Dave Brockie died in 2014, and Derks has been pretty much the guy in charge ever since. It was Derks who finally started making moves on their old idea, partnering with an experienced restaurant owner to make the GwarBar a reality.


George Abruzzo


Since the GwarBar opened, Gwar has continued to metastasize. You can order a Gwar-themed beer, “Blood Geyser.” Their whiskey, “Ragnarök Rye,” goes for over a hundred bucks a bottle retail and has received extraordinarily high ratings. There’s a comic book, GWAR: In the Duoverse of Absurdity, written by Derks and fellow band-member Matt McGuire, aka Sawborg Destructo.

Now there’s also a documentary, This is Gwar, paid for by horror network Shudder, also available for a few bucks streaming on Amazon Prime. The band is playing European festivals this summer and there always seems to be a new video around the corner.

Gwar has always been powered by the work of an art collective, The Slave Pit, which builds and repairs the constant flow of new costumes and props. The Slave Pit has had their own gallery shows. A crew of bartenders and cooks (who look way cooler than you or I ever will) have now joined the ever-growing staff in service of the needs of all that is Gwar. Also the brewers and the whiskey makers and the guys who illustrated the comic book and the whole crew behind the documentary. Gwar is an industry, constantly expanding. They will never drive for Uber.

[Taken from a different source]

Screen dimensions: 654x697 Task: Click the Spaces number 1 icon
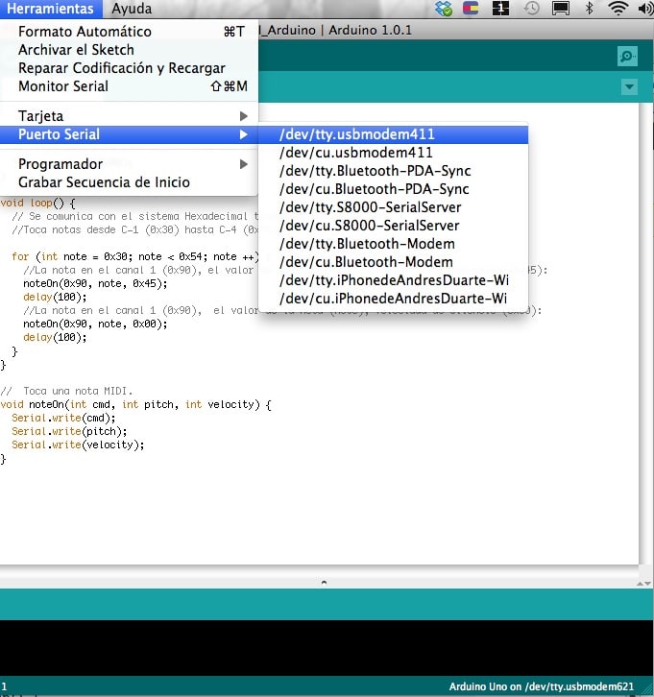(500, 9)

The GwarBar “keeps evolving and growing every year,” Derks said, gesturing towards a grotesque latex mask and a wall made to look like stone. “Margaret [Rolicki] just painted the walls, like the dungeon walls, over the pandemic and we just keep adding stuff and taking stuff down. So it’s kind of like a rotating curated museum.”

I meant to ask about a breakfast cereal but got distracted by all the stuff on the walls.